I cleared my throat experimentally, trying to shake off the dread I felt. The eyes of the officers behind me began to drill virtual holes in my back as I left my seat. The Queen Mother remained where she was.
“I have to think,” I said, voice shaking just a bit, “that your mind isn’t entirely made up. Otherwise why agree to this meeting at all? You could just as easily declare the cease-fire dead, launch your war armada, and have done with it.”
“There are still some,” she said, her triangular insect’s head tilting back in the Professor’s direction, “who petition me for further amity. I am not a hasty being. I listen to my intellectuals. If they say there is additional merit in long-term conciliation between our races, I am habitually obliged to entertain the notion—whether I agree with it or not. So rather than send a delegate, I came here myself. To meet the one human who has managed to alter the inevitable course of my empire. I had expected someone more impressive.”
“My apologies,” I said, “if my presence does not meet that expectation. As for what I can say or do to change your mind, I am not sure I can offer you much more than what I’ve already been able to offer to the Professor and his students. I am the chaplain’s assistant. I’ve counseled the Professor that he’d do well to seek out a bona fide chaplain. Or, if a military man is not in order, then there are the finest theologians, scholars, religious teachers, and clergymen Earth has to offer. If I have failed to provide enlightenment, surely someone else might be better suited.”

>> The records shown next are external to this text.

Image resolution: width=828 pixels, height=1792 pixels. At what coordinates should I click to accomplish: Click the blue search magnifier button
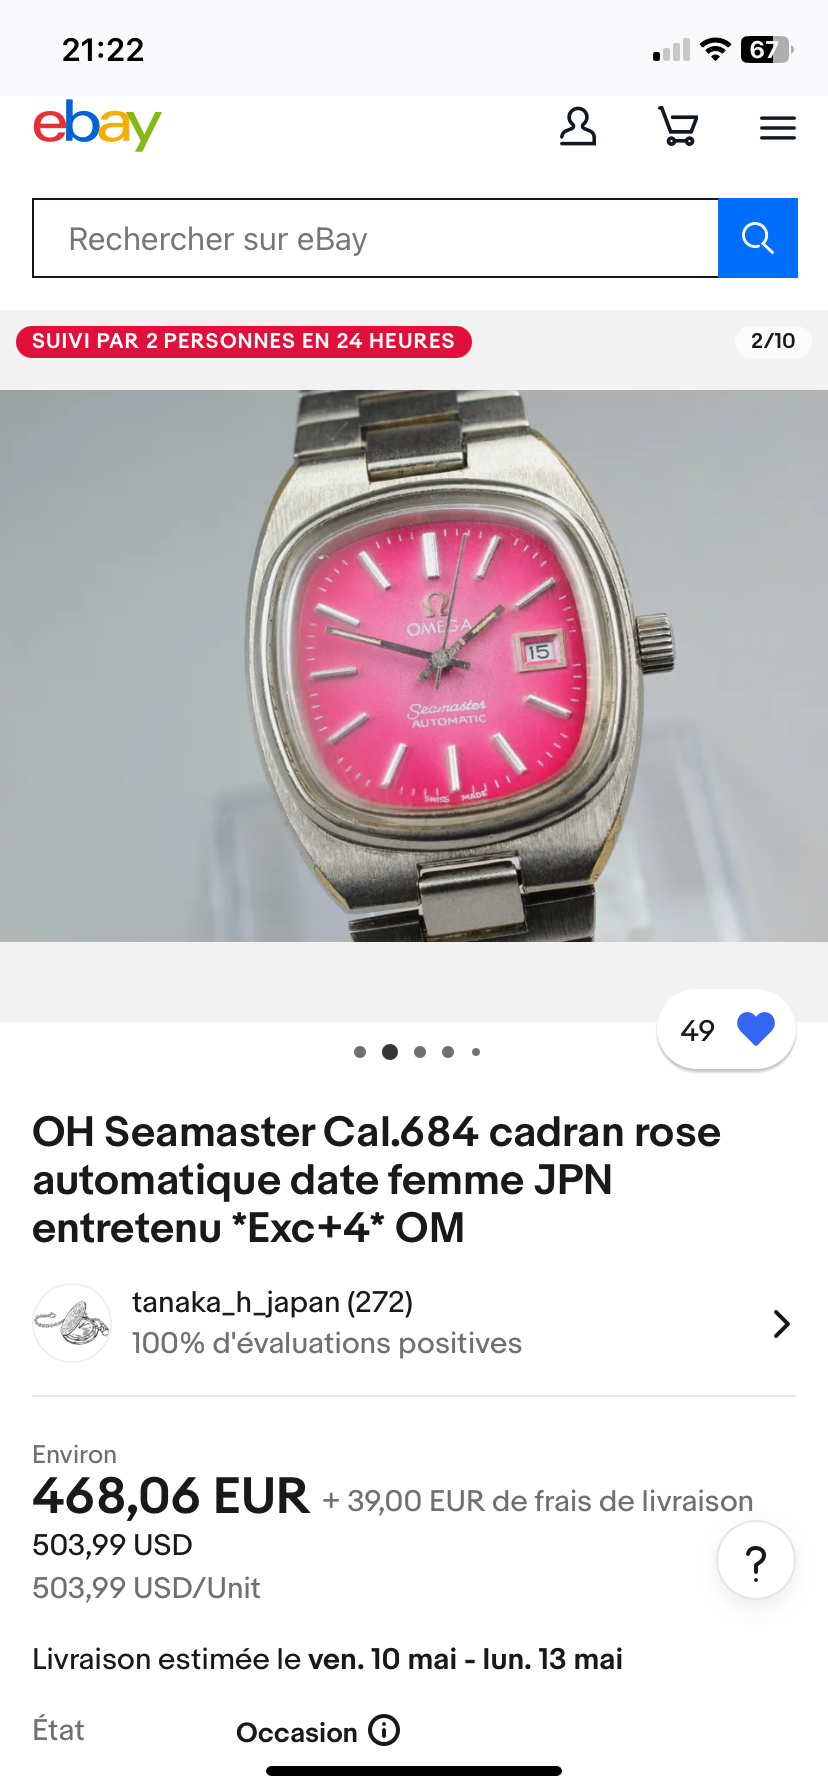[758, 238]
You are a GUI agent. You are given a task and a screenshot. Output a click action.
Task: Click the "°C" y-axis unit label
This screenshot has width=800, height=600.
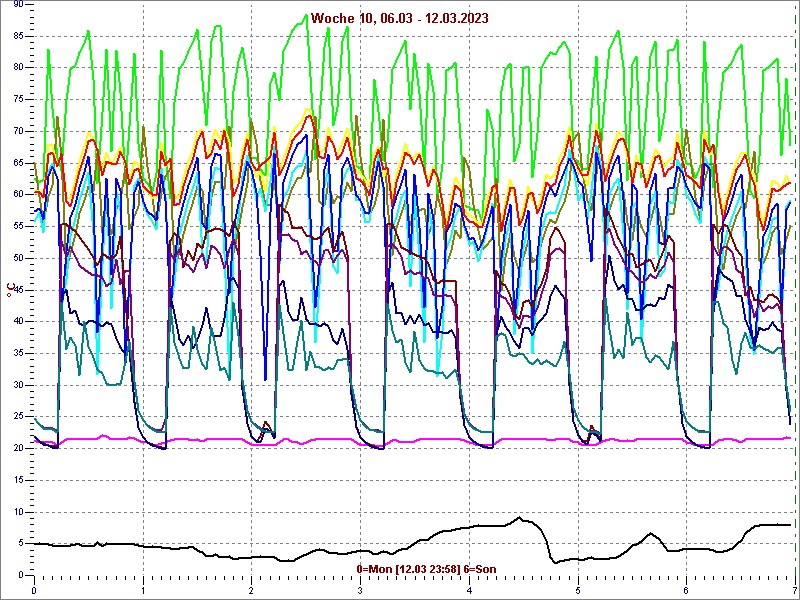[x=10, y=289]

“Enlightenment,” the Queen Mother said, her mouth hinged open and her serrated, vicious teeth vibrating—the mantis display of annoyance. “This is a phrase that I find utterly preposterous. I have studied what little of your planet’s history is available to me and determined that we mantes were building starships when humans were still scuttling about in caves. Enlightenment. Ridiculous. Does the larva enlighten the adult?”